**WHAT IS REQUIRED:**
Exactly reproduce each entry, leaving out nothing.

**RECORDS FOR PROCESSING:**
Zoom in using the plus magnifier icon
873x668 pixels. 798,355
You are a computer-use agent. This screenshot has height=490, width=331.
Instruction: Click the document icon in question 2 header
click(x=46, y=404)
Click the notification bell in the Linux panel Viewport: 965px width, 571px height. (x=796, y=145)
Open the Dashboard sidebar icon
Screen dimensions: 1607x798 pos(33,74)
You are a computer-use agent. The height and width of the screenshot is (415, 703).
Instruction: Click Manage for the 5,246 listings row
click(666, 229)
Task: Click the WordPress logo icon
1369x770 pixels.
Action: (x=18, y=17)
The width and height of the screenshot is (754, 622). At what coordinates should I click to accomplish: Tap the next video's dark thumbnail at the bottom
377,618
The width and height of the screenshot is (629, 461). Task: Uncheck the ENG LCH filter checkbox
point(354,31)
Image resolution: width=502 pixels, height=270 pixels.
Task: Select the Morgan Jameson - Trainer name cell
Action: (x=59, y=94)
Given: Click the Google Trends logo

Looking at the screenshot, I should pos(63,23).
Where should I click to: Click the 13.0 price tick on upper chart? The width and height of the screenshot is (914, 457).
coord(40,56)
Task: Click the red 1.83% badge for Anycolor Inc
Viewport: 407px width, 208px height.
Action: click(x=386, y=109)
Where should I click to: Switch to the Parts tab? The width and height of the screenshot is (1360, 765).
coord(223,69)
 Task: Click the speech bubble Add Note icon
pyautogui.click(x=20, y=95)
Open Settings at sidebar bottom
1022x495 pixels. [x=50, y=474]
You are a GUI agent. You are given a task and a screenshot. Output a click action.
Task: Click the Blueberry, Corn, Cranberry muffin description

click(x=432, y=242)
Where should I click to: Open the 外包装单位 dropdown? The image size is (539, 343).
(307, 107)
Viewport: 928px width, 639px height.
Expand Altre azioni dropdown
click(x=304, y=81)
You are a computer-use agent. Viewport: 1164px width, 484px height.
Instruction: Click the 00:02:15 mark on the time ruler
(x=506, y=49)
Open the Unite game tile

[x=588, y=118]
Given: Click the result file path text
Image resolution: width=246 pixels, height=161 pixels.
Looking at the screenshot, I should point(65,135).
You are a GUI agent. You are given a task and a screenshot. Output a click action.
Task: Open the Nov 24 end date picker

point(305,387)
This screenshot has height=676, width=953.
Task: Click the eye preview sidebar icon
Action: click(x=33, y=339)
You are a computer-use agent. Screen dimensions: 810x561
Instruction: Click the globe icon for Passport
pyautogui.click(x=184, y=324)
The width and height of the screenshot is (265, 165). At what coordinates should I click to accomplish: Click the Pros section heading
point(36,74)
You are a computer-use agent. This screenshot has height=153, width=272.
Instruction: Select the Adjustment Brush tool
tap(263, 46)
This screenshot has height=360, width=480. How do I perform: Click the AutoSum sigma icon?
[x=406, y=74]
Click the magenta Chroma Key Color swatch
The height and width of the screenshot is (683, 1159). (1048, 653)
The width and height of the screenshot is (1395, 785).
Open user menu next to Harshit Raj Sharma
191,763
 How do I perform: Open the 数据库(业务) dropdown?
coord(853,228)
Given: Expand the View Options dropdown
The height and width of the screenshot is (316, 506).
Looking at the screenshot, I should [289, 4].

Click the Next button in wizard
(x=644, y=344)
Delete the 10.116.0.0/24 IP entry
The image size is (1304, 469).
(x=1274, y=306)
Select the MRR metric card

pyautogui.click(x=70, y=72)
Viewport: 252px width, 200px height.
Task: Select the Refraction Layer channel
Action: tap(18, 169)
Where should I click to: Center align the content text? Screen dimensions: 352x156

**ANSWER TO THIS PROBLEM:**
Zoom in using the plus magnifier icon
873x668 pixels. 798,355
You are a computer-use agent. This screenshot has height=490, width=331.
Instruction: Click the document icon in question 2 header
click(x=46, y=404)
Click the notification bell in the Linux panel Viewport: 965px width, 571px height. (x=796, y=145)
Open the Dashboard sidebar icon
Screen dimensions: 1607x798 pos(33,74)
You are a computer-use agent. The height and width of the screenshot is (415, 703).
Instruction: Click Manage for the 5,246 listings row
click(666, 229)
Task: Click the WordPress logo icon
1369x770 pixels.
Action: (x=18, y=17)
The width and height of the screenshot is (754, 622). At what coordinates should I click to accomplish: Tap the next video's dark thumbnail at the bottom
377,618
The width and height of the screenshot is (629, 461). Task: Uncheck the ENG LCH filter checkbox
point(354,31)
Image resolution: width=502 pixels, height=270 pixels.
Task: Select the Morgan Jameson - Trainer name cell
Action: (x=59, y=94)
Given: Click the Google Trends logo

Looking at the screenshot, I should pos(63,23).
Where should I click to: Click the 13.0 price tick on upper chart? The width and height of the screenshot is (914, 457).
coord(40,56)
Task: Click the red 1.83% badge for Anycolor Inc
Viewport: 407px width, 208px height.
Action: click(x=386, y=109)
Where should I click to: Switch to the Parts tab? The width and height of the screenshot is (1360, 765).
coord(223,69)
 Task: Click the speech bubble Add Note icon
pyautogui.click(x=20, y=95)
Open Settings at sidebar bottom
1022x495 pixels. [x=50, y=474]
You are a GUI agent. You are given a task and a screenshot. Output a click action.
Task: Click the Blueberry, Corn, Cranberry muffin description

click(x=432, y=242)
Where should I click to: Open the 外包装单位 dropdown? The image size is (539, 343).
(307, 107)
Viewport: 928px width, 639px height.
Expand Altre azioni dropdown
click(x=304, y=81)
You are a computer-use agent. Viewport: 1164px width, 484px height.
Instruction: Click the 00:02:15 mark on the time ruler
(x=506, y=49)
Open the Unite game tile

[x=588, y=118]
Given: Click the result file path text
Image resolution: width=246 pixels, height=161 pixels.
Looking at the screenshot, I should point(65,135).
You are a GUI agent. You are given a task and a screenshot. Output a click action.
Task: Open the Nov 24 end date picker

point(305,387)
This screenshot has height=676, width=953.
Task: Click the eye preview sidebar icon
Action: click(x=33, y=339)
You are a computer-use agent. Screen dimensions: 810x561
Instruction: Click the globe icon for Passport
pyautogui.click(x=184, y=324)
The width and height of the screenshot is (265, 165). At what coordinates should I click to accomplish: Click the Pros section heading
point(36,74)
You are a computer-use agent. This screenshot has height=153, width=272.
Instruction: Select the Adjustment Brush tool
tap(263, 46)
This screenshot has height=360, width=480. How do I perform: Click the AutoSum sigma icon?
[x=406, y=74]
Click the magenta Chroma Key Color swatch
The height and width of the screenshot is (683, 1159). (1048, 653)
The width and height of the screenshot is (1395, 785).
Open user menu next to Harshit Raj Sharma
191,763
 How do I perform: Open the 数据库(业务) dropdown?
coord(853,228)
Given: Expand the View Options dropdown
The height and width of the screenshot is (316, 506).
Looking at the screenshot, I should [289, 4].

Click the Next button in wizard
(x=644, y=344)
Delete the 10.116.0.0/24 IP entry
The image size is (1304, 469).
(x=1274, y=306)
Select the MRR metric card

pyautogui.click(x=70, y=72)
Viewport: 252px width, 200px height.
Task: Select the Refraction Layer channel
Action: tap(18, 169)
Where should I click to: Center align the content text? Screen dimensions: 352x156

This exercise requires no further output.